AUSGANGSTEXT ->
========================================

Der defekte Schlusssatz
– „Aber wer bin ich daß“: So endet das Gedicht „Nicht gesagt“ von Marie Luise Kaschnitz. Obige Zeile und ihr Gedichttitel sind charakteristische Worte der 1974 verstorbenen Dichterin. –
Am 31. Jänner 1901 wurde die Schriftstellerin Marie Luise geboren. Zunächst noch ganz von der Tradition bestimmt, wurde sie immer mehr zu einer wachen und literarisch eigenständigen Zeitgenossin. Unter den Literatinnen und Literaten des 20. Jahrhunderts, die sich auf religiöse Themen und Sprachformen eingelassen haben, kommt ihr ein ganz besonderer Platz zu.
Marie Luise Kaschnitz gehört einer Zwischengeneration an. Sie wurde zu früh geehrt: dass sie 1955 den Georg-Büchner-Preis erhielt, erscheint von heute aus gesehen als Fehlurteil gerade auch ihrem Werk gegenüber, dessen wesentlichste Teile noch gar nicht geschrieben waren. Gleichzeitig wurde sie zu spät in ihrer Bedeutung erkannt: die wichtigsten Dissertationen erschienen erst in den neunziger Jahren, ebenso die Biographie von Dagmar von Gersdorff, die durch den Reichtum ihres Materials unentbehrlich ist, wenngleich sich die Perspektive der Kaschnitz-Verehrerin manchmal zu deutlich in den Vordergrund drängt.

========================================

AUFGABE ->
Bitte fassen Sie den Ausgangstext in zwei Sätzen zusammen.

========================================

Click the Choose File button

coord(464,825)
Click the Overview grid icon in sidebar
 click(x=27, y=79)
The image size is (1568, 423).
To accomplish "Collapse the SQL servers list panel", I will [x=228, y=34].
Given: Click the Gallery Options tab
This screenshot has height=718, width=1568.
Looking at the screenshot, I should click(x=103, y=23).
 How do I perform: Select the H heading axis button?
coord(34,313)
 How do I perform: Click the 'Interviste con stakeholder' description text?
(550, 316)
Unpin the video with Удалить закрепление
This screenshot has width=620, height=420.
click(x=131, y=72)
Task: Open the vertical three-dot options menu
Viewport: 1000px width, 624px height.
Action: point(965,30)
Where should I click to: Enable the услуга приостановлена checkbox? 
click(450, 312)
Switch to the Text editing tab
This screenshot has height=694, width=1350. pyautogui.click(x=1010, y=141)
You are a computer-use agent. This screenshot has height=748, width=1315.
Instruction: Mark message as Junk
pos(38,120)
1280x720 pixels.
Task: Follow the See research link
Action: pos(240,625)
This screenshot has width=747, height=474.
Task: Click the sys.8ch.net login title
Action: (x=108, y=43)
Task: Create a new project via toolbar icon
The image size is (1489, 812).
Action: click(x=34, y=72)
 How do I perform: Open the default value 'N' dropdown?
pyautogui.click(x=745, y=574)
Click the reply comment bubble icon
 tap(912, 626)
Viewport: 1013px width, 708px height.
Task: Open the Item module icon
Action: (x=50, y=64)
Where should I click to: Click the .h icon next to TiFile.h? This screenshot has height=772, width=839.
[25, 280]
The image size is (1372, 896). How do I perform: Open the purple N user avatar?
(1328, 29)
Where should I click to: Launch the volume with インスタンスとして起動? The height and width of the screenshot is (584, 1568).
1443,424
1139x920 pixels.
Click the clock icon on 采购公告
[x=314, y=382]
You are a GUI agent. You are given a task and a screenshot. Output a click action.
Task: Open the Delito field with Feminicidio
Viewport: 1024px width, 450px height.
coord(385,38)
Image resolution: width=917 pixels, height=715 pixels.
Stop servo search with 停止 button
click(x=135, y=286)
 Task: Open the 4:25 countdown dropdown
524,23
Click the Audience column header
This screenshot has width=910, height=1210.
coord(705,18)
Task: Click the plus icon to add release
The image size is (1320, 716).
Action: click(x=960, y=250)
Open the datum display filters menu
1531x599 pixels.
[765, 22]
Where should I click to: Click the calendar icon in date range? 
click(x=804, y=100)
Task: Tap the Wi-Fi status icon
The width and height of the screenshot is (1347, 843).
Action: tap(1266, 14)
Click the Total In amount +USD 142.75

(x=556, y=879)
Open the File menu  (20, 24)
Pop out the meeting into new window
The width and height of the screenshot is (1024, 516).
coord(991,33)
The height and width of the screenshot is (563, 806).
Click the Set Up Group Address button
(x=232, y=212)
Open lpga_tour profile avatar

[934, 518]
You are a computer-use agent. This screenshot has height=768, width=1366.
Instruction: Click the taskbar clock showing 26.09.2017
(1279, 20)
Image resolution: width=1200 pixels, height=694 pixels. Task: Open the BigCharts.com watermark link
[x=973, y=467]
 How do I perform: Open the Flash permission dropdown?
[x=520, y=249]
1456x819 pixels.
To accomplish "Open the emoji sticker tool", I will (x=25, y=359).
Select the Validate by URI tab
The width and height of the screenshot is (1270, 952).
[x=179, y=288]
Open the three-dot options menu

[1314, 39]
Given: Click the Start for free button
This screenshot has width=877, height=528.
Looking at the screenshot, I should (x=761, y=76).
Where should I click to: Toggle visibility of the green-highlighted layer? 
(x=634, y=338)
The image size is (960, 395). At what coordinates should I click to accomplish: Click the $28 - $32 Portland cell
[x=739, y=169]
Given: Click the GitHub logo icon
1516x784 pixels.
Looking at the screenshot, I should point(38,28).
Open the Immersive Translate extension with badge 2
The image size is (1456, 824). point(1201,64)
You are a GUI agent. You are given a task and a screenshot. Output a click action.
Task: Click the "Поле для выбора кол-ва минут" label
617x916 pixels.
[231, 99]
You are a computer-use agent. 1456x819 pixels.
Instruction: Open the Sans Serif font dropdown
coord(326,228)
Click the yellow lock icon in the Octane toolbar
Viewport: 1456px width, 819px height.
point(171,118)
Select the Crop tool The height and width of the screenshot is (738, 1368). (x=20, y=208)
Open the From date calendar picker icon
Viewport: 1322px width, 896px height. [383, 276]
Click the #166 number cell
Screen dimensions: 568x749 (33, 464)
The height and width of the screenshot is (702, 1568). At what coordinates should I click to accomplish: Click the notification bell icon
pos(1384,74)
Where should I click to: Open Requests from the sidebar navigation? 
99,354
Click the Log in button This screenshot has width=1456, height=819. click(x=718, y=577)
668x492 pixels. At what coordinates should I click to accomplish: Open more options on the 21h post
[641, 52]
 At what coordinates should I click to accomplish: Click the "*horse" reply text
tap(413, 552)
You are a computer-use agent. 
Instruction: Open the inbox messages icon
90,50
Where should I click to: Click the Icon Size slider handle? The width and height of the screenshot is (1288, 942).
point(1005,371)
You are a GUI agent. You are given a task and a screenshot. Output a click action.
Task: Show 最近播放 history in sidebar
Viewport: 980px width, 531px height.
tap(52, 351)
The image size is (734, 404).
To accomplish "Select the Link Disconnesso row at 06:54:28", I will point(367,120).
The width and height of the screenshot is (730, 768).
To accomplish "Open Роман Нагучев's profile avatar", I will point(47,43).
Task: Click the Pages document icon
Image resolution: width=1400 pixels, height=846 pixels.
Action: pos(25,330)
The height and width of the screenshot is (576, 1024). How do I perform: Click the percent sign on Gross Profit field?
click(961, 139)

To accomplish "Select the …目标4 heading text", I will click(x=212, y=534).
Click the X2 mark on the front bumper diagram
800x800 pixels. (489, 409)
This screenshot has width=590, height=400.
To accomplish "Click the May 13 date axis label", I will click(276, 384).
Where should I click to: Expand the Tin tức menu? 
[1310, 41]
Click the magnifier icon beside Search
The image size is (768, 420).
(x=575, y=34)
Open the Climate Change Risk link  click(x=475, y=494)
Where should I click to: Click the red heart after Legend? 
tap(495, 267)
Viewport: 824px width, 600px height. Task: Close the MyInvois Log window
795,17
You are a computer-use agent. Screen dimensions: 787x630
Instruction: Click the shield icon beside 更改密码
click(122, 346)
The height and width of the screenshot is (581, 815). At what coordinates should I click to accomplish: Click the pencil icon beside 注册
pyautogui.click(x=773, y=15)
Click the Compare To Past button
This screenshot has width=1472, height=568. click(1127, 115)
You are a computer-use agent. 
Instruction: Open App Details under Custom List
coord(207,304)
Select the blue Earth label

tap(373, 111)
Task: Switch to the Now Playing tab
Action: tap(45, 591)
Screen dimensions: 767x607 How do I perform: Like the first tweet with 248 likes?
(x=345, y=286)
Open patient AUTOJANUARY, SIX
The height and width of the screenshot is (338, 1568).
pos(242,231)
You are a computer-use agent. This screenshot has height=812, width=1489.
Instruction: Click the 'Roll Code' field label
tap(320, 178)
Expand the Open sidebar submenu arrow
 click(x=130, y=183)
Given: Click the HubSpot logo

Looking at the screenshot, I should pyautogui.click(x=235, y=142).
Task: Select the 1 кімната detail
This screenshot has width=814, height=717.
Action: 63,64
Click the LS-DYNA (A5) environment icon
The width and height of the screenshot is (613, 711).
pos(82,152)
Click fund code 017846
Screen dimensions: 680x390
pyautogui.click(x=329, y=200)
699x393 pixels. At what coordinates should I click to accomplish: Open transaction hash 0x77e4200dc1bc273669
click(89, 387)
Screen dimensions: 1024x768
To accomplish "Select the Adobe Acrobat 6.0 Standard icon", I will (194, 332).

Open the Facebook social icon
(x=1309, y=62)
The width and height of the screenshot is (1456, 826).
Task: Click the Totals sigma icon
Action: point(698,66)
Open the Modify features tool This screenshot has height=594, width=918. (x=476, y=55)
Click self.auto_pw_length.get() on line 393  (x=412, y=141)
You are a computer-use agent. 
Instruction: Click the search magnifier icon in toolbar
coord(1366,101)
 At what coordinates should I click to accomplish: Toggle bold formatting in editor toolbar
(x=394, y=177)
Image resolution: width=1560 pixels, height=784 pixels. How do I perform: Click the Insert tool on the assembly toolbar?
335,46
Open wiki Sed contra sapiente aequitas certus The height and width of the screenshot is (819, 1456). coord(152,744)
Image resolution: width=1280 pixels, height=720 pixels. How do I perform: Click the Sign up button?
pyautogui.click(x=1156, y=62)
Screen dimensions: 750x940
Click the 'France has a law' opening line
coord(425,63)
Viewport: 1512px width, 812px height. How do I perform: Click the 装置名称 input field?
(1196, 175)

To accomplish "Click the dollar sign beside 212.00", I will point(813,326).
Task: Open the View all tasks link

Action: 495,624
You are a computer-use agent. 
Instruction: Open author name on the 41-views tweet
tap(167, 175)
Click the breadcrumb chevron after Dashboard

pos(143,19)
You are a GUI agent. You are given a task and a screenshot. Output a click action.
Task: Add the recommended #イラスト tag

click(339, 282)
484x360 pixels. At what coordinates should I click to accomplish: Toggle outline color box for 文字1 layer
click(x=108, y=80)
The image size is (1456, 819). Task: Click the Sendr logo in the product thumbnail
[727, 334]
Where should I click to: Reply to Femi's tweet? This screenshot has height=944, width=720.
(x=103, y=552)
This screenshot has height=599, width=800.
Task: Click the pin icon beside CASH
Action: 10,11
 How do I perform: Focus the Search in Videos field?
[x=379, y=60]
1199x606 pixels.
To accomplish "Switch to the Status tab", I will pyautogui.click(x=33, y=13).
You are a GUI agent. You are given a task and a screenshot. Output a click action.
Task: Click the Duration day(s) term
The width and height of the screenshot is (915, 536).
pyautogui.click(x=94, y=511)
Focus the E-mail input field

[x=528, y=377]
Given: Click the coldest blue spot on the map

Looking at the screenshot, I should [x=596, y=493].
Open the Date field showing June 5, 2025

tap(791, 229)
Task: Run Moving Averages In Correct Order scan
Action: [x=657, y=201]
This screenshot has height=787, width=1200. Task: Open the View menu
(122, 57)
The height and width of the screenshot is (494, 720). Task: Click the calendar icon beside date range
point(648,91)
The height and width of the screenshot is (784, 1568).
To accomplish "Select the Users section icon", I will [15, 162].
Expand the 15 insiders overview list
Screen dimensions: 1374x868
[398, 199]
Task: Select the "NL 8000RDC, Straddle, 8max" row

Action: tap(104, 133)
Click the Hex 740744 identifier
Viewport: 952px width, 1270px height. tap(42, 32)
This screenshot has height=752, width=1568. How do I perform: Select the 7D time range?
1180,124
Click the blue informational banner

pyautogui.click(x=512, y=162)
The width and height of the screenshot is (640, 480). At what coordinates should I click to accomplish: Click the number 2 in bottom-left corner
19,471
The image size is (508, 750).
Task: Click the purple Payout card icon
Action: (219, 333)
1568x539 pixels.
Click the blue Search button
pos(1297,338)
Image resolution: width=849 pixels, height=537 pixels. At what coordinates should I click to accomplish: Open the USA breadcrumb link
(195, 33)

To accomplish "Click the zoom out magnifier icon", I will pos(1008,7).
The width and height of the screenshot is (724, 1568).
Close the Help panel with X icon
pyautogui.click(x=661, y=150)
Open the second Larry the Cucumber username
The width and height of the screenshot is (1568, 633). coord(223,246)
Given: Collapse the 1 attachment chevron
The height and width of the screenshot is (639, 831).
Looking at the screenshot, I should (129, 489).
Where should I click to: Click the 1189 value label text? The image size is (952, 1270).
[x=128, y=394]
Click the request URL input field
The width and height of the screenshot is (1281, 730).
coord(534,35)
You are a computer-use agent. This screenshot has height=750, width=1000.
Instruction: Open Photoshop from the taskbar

========================================

LÖSUNG ->
Die 1901 geborene und 1974 verstorbene Dichterin Marie Luise Kaschnitz war zunächst ganz von der Tradition bestimmt und wurde dann immer mehr zu einer eigenständigen Zeitgenossin, der unter den Literaten des 20. Jahrhunderts mit religiösen Themen ein besonderer Platz zukommt. Mit dem Georg-Büchner-Preis 1955 wurde sie zu früh geehrt, als die wesentlichsten Teile ihres Werks noch nicht geschrieben waren, und zugleich zu spät in ihrer Bedeutung erkannt, denn die wichtigsten Dissertationen und die Biographie von Dagmar von Gersdorff erschienen erst in den neunziger Jahren.